Inspiration

We have all struggled to find something we want in an online document before. Ctrl + F yielded no matches to the words we tried. We were shocked to find that there are currently no tools other than Ctrl + F for searching documents online. Seeing this issue and the lack of quick and easy tools for it, we decided to create Seeker Monkey.

What it does

Seeker Monkey allows the user to input a text and a word relating to the idea you would like to find the text, and it will highlight the sentences that are related to the word. The most related sentences have the highest highlighting intensity and the less related sentences have lower intensity highlighting. Seeker Monkey also has a feature for integrating PDFs and searching them.

How we built it

We built Seeker Monkey as a website using HTML and CSS. Then, we used JavaScript to give the website functionality, integrate pdfs into the website, and process our data from the WordNet database.

Challenges we ran into

We encountered a few challenges while developing Seeker Monkey, particularly with reading the raw database files. The raw data was difficult to understand due to the complexity of its format.
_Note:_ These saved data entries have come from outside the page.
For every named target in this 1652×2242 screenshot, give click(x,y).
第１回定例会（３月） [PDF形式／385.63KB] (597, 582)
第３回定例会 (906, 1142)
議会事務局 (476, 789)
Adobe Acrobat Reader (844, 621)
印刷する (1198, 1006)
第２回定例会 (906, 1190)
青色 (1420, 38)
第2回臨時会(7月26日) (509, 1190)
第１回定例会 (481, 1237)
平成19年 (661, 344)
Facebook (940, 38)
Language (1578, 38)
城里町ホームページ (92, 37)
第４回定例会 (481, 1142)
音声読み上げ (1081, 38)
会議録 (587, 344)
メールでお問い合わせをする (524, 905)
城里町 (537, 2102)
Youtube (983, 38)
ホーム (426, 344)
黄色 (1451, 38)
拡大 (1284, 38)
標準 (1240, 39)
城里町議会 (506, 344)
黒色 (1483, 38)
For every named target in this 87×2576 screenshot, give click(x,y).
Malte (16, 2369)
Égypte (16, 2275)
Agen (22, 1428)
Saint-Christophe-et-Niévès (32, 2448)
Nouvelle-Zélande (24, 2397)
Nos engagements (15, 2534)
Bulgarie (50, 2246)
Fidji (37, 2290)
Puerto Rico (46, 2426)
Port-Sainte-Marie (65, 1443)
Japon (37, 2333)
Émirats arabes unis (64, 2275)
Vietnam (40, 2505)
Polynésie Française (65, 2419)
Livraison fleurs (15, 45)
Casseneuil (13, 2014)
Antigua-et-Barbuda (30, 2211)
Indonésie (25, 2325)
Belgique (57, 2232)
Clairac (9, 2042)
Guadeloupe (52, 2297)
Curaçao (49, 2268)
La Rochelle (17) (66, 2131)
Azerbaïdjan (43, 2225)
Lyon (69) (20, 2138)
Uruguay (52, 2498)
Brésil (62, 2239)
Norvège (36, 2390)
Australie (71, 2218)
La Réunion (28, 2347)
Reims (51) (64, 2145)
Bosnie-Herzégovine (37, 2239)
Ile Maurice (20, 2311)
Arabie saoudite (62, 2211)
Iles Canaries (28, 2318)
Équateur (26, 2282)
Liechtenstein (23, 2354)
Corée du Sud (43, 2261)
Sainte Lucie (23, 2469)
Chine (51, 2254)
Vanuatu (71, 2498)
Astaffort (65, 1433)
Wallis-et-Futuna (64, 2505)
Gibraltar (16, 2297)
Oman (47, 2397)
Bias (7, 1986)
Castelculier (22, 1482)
However, by reading WordNet’s full documentation, understanding how the raw data works with the other files in the dataset, and implementing the scraping of the data to correctly splice and accumulate the data we needed helped us surmount it and finish the data processing stage. In addition, implementing Seeker Monkey’s functionality on PDFs was challenging. PDFs store each line of text as a separate container and do not have characters to describe different lengths of white space, fonts, and more. For this reason, grabbing text from a pdf and searching it was tricky. However, by developing a multi-step procedure for processing the pdf’s text and prompting it with the related words we found, we were able to make Seeker Monkey support pdfs.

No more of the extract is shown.